What you are asked to do = Whichever lines include the word "chart", copy them as they appear in the data.

- Opening Delimiter -

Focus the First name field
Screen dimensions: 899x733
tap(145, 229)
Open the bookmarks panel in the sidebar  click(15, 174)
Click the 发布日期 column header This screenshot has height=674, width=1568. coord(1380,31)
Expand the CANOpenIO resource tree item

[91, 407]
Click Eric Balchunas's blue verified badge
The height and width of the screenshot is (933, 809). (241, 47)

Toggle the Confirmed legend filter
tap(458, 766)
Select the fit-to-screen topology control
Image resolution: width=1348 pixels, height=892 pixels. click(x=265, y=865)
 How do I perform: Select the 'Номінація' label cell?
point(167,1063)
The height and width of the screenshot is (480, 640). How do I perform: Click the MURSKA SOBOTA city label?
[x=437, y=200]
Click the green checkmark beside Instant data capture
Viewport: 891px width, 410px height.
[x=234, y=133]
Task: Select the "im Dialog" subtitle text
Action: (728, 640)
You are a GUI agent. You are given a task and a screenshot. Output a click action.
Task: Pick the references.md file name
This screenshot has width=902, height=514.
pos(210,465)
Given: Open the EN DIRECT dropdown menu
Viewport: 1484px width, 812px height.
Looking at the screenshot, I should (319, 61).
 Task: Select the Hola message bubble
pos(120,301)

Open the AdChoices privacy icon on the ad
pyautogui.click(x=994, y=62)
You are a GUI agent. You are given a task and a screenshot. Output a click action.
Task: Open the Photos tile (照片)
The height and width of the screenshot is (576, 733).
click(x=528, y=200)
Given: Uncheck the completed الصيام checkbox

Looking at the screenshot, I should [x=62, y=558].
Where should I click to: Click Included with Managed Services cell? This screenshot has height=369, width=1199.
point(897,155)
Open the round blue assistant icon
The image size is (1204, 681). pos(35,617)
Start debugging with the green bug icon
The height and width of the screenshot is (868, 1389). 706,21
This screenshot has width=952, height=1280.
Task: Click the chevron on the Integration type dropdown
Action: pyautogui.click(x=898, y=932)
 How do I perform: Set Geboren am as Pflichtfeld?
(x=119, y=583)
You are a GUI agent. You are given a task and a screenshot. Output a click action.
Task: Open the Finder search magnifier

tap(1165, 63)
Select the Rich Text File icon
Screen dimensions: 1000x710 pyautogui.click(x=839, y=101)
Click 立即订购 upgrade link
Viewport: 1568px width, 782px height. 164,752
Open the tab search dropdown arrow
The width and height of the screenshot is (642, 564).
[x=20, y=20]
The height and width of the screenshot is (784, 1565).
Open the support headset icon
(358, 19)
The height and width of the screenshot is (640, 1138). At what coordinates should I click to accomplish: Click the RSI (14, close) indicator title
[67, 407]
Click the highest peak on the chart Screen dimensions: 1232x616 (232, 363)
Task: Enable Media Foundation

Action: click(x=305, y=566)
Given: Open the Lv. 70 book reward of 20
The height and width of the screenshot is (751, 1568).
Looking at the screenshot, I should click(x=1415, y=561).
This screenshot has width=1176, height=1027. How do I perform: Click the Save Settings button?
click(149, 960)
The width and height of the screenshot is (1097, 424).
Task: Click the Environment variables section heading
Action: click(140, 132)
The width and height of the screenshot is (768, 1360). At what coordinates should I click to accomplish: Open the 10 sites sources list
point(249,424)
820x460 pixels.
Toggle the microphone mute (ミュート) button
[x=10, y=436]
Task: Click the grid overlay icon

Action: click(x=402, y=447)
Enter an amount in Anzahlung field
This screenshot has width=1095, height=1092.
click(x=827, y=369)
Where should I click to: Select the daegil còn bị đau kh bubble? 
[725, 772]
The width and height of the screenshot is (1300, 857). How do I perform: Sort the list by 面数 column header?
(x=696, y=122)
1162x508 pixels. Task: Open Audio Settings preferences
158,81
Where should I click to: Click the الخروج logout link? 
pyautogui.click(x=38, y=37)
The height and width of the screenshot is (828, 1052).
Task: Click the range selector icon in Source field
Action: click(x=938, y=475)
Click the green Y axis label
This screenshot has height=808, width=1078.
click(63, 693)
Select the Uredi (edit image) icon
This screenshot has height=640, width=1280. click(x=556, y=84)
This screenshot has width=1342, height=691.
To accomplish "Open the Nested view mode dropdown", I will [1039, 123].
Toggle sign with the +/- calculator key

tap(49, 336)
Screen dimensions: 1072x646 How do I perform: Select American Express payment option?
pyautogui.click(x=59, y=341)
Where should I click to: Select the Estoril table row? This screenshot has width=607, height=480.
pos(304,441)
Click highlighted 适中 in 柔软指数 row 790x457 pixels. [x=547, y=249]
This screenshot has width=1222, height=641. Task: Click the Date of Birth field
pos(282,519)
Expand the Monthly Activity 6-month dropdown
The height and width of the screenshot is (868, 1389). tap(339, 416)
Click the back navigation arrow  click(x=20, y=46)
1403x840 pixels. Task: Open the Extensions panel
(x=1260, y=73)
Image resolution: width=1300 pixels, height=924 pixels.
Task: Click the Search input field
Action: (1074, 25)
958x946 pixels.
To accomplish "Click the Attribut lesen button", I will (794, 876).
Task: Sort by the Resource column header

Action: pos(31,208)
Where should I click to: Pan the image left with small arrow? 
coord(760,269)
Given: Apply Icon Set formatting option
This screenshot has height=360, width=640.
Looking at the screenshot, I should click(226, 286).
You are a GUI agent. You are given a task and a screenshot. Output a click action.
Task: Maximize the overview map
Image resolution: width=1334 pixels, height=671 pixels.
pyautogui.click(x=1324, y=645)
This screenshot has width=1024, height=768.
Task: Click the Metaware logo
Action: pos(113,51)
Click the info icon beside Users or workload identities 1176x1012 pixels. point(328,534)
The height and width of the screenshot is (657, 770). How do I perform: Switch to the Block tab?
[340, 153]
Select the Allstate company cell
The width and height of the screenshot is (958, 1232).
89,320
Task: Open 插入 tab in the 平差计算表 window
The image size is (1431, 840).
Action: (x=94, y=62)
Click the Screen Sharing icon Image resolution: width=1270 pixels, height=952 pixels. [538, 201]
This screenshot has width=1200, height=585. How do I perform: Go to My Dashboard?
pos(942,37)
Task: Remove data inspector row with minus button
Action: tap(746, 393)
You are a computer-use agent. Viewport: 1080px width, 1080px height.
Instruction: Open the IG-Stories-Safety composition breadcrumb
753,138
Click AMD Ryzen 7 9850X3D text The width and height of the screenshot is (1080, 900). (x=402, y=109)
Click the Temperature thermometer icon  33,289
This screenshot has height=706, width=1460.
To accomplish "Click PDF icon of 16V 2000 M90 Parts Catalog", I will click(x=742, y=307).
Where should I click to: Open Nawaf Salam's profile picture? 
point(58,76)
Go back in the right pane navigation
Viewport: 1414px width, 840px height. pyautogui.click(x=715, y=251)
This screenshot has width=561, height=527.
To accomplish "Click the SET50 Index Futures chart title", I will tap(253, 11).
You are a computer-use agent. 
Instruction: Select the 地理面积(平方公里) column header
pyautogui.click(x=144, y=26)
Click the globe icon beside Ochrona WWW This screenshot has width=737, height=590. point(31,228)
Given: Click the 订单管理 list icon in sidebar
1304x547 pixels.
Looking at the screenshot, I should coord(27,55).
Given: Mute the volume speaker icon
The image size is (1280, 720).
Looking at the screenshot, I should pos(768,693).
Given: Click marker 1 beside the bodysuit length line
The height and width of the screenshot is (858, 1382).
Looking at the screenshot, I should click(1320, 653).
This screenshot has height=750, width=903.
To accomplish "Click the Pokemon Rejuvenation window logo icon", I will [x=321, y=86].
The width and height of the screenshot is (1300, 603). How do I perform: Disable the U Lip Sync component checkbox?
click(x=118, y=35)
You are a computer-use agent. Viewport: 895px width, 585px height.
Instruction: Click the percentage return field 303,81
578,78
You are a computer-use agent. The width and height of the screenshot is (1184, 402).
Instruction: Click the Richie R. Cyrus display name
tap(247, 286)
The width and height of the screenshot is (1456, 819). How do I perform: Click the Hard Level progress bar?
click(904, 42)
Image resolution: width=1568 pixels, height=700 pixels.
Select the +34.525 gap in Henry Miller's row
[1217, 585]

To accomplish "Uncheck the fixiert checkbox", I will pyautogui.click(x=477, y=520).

- Closing Delimiter -

Response =
Click the highest peak on the chart Screen dimensions: 1232x616 (232, 363)
To accomplish "Click the SET50 Index Futures chart title", I will tap(253, 11).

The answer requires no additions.